Es triste celebrar hoy 6 de noviembre el día de la Constitución Dominicana, la que ha sido modificada 40 veces, pero no ha superado la falencia histórica que ha venido arrastrando y que niega la soberanía al pueblo dominicano en materia de una real Asamblea Constituyente, que respete al soberano, que es el pueblo, al delegar la modificación Constitucional en una figura arcaica, como es la Asamblea Revisora, órgano que solo ha servido para negar los derechos libérrimos del soberano, impidiendo la aplicación de los preceptos y principios constitucionales como los plebiscitos y referéndums: constitucionales, consultivos, aprobatorios y revocatorios de mandatos, y ha establecido un régimen presidencialista anacrónico que maneja el gasto público como le da la gana y un congreso lleno de narcos y riferos que solo sirven para cubrise de privilegios como el barrilito y el cofrecito.

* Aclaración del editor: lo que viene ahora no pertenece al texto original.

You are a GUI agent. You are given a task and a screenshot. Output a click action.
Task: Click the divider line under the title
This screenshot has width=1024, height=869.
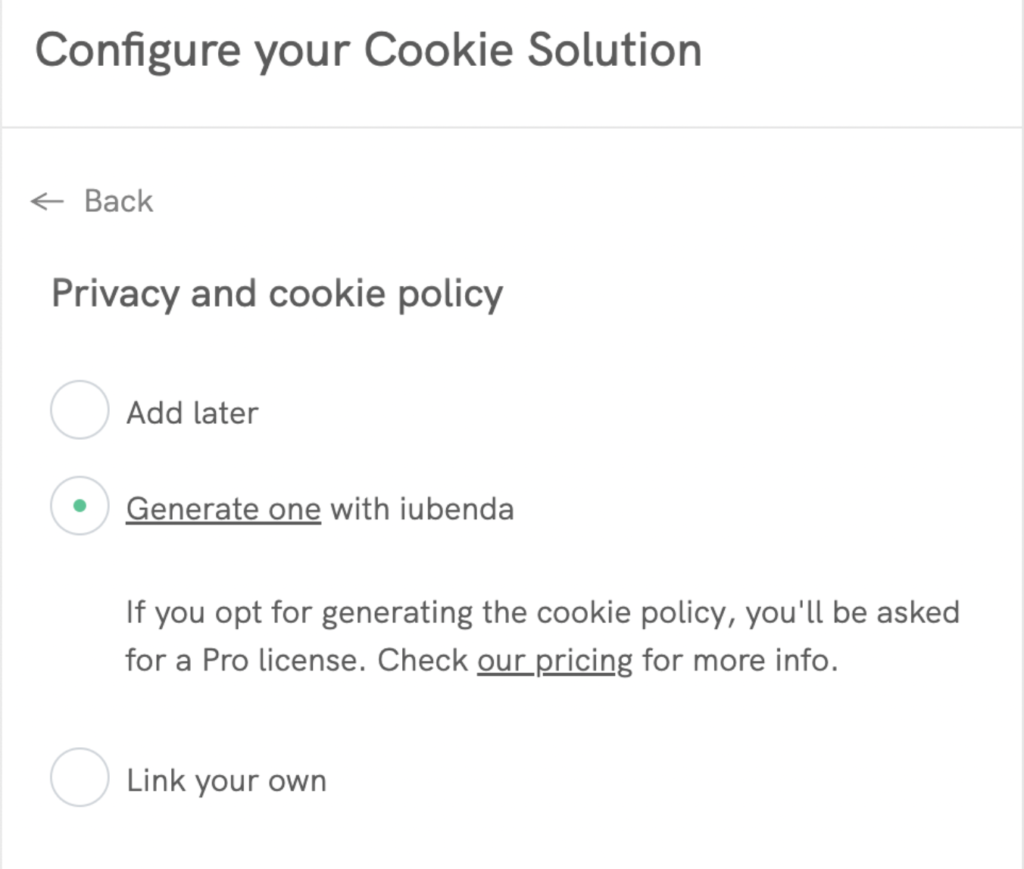click(x=512, y=128)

Hasta cuándo al soberano le será negada la libertad de poder formular una Constitución con su participación democrática y protagónica, sin ningún intermediario como es la Asamblea Revisora que niega la soberanía del pueblo dominicano.
La Facultad de Ciencias Jurídicas y Políticas de la UASD debería tomar la iniciativa y que los postgrados en Derecho Constitucional sirvan para que hagan aportes en la formulación de una Constitución que respete al soberano; y se de paso a una Asamblea Constituyente como única forma para su modificación.